== SUPPLIED RECORDS ==
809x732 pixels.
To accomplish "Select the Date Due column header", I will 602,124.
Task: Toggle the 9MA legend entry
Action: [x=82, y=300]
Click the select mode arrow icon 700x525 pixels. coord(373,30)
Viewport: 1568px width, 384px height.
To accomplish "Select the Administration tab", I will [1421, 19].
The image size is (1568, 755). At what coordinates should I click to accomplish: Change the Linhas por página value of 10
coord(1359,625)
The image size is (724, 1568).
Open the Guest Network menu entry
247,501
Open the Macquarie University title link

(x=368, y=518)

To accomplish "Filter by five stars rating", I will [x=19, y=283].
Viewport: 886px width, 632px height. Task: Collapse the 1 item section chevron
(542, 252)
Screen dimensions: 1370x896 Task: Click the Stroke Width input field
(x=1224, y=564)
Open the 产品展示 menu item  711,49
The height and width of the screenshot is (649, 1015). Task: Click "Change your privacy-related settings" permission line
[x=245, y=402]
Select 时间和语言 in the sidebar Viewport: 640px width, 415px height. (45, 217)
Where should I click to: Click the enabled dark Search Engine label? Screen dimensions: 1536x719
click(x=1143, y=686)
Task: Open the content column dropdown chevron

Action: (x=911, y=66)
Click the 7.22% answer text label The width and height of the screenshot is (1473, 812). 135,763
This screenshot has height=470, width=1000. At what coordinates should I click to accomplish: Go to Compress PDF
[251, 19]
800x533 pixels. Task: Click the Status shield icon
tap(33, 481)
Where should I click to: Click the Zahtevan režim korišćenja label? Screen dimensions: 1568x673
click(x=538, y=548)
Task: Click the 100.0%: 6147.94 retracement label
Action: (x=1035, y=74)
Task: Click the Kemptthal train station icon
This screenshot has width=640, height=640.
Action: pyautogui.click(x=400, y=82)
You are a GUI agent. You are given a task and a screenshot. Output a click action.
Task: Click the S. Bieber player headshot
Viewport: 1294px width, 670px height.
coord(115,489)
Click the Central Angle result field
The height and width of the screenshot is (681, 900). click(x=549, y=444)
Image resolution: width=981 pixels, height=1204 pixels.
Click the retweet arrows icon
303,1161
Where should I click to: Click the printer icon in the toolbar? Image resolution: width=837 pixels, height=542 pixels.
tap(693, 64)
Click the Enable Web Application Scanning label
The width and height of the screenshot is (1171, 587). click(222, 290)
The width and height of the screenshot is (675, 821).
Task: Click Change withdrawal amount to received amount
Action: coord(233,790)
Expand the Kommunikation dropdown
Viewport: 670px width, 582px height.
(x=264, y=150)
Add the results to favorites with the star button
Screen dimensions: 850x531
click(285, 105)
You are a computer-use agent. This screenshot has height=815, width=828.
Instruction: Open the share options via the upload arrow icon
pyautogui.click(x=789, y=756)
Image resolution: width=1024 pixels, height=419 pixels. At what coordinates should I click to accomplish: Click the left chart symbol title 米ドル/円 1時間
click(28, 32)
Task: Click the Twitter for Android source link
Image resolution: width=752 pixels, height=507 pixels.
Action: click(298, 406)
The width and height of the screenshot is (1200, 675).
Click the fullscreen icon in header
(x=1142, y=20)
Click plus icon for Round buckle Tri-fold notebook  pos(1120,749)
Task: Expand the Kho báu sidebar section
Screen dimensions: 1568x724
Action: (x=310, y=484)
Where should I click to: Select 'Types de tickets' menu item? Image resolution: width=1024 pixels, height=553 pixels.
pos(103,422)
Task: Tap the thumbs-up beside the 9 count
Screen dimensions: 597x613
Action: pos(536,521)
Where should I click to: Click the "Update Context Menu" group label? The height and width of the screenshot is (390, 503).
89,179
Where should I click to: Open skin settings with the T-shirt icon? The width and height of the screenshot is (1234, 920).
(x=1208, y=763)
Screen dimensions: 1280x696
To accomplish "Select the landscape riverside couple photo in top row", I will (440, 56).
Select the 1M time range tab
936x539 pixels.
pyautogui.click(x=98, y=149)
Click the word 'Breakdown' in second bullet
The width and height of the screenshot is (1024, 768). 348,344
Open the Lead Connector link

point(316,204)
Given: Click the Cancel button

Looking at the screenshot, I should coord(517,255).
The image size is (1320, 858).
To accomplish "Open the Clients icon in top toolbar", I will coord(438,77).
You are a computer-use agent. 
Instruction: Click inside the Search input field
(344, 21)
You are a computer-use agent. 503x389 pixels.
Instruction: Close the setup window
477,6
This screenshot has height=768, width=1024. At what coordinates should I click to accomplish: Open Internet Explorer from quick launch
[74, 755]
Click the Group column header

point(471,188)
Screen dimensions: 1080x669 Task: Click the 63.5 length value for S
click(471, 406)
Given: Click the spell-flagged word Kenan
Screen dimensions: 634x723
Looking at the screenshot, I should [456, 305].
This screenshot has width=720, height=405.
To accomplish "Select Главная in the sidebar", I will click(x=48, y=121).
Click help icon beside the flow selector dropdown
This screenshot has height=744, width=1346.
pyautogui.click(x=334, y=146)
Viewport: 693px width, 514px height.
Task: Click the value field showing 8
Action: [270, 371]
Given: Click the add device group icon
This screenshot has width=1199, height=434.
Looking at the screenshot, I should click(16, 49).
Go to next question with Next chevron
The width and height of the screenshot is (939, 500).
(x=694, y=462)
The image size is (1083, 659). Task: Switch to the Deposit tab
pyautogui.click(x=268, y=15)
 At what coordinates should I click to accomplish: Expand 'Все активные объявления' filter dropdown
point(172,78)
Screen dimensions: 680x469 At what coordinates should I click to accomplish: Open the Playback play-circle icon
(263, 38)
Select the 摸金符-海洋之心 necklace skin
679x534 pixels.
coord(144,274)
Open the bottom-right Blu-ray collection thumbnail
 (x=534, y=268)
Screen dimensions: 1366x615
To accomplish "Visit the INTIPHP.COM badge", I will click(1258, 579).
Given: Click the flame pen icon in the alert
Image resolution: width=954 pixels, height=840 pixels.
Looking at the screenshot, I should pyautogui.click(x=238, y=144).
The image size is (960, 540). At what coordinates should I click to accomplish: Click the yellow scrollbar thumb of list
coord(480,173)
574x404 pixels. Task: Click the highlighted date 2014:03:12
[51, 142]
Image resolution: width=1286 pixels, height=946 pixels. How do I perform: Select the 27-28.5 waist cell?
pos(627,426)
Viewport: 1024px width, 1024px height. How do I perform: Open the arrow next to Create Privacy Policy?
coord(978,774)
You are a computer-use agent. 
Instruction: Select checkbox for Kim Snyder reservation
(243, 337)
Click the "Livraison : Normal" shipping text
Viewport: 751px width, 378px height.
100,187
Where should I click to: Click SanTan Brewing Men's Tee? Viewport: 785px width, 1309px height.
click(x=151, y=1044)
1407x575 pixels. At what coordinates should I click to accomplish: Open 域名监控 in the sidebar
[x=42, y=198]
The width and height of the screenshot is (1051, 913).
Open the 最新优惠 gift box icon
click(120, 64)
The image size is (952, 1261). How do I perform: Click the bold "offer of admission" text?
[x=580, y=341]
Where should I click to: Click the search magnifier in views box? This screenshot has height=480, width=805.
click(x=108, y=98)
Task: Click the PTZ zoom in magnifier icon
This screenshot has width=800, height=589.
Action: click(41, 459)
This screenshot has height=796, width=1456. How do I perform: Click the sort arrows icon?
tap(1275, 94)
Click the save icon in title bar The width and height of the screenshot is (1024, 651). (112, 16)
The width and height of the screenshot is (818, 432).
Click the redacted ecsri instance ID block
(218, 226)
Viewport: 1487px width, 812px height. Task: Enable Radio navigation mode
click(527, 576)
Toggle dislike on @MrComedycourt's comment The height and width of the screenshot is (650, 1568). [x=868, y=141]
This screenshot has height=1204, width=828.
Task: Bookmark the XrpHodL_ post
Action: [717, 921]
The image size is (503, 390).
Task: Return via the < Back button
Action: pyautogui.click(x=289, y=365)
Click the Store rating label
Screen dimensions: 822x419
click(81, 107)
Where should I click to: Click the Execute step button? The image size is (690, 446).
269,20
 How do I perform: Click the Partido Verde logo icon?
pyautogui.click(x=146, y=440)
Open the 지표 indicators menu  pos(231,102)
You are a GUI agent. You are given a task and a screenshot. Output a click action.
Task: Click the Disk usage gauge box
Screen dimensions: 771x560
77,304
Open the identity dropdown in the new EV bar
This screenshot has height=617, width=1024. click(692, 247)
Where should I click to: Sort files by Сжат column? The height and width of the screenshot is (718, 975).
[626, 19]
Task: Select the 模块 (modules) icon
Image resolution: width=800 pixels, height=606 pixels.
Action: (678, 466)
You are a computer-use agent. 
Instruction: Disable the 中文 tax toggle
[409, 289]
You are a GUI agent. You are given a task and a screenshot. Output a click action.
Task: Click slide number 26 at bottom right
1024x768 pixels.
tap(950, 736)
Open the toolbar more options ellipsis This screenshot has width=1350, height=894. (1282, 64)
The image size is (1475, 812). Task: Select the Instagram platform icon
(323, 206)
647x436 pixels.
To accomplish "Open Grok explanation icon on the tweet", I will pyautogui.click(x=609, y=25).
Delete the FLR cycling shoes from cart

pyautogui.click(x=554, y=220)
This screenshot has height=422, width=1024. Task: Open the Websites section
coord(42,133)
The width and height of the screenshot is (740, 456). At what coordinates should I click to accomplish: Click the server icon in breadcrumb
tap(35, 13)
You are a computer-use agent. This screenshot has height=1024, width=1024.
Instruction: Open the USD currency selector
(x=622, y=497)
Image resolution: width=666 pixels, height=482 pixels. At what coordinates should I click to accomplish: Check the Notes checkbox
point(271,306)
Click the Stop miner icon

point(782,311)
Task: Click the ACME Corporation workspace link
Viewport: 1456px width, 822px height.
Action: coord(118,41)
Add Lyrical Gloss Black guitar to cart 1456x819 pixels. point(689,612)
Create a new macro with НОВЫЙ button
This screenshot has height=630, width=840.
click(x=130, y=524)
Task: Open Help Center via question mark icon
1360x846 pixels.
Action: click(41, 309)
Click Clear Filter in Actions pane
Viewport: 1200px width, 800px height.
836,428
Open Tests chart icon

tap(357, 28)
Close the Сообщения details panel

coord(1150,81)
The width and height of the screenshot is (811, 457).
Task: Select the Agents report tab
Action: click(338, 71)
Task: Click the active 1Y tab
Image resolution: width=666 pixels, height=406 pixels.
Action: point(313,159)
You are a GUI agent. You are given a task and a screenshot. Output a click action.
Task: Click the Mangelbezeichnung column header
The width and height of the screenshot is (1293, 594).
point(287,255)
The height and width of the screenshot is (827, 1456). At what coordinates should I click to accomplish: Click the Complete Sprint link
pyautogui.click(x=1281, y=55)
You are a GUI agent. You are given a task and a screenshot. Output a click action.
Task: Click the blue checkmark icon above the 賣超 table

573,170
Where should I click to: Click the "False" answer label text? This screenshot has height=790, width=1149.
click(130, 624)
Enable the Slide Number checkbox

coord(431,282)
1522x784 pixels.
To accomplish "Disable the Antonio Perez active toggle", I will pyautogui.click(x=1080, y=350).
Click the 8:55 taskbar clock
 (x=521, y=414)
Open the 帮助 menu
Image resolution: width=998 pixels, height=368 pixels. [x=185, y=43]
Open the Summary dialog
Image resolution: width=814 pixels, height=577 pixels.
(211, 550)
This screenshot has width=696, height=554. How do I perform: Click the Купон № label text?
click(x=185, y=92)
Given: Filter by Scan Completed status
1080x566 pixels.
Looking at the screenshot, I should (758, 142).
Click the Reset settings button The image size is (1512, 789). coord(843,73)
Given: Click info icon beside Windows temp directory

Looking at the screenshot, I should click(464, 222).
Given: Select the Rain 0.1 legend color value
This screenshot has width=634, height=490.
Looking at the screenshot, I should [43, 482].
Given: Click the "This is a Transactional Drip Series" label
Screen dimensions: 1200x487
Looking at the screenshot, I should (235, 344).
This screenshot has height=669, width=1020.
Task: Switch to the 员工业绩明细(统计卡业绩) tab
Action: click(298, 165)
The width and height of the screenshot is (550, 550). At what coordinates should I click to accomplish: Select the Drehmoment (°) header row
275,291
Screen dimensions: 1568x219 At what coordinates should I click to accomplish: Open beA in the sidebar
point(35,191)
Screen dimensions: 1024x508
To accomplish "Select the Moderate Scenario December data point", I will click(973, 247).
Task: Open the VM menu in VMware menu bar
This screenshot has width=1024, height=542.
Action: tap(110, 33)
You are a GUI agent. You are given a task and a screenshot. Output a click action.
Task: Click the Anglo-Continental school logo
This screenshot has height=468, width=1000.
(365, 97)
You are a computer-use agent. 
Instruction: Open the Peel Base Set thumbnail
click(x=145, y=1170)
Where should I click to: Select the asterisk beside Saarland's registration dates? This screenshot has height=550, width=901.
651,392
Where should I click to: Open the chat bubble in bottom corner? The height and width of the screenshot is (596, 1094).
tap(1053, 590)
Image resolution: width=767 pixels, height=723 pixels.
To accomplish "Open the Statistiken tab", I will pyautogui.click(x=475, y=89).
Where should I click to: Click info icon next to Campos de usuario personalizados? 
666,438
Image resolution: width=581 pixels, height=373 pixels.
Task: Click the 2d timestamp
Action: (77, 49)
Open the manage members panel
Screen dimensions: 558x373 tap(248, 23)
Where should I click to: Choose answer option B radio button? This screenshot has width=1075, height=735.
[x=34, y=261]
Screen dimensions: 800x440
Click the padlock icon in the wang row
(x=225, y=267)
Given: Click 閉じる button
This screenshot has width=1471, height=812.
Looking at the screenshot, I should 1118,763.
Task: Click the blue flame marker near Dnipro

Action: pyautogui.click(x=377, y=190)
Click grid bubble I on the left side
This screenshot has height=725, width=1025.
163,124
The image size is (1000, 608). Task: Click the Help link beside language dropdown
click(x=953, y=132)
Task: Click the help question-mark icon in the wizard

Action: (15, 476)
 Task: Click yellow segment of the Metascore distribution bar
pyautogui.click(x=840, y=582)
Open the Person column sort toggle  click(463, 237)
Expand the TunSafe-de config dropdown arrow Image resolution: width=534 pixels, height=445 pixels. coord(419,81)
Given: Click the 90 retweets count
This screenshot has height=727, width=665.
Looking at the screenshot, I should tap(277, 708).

== WORK TASK ==
Look through the data above. Copy every line with the string "count" in it.

== RESPONSE BOX ==
Task: Tap the thumbs-up beside the 9 count
Given: Click the 90 retweets count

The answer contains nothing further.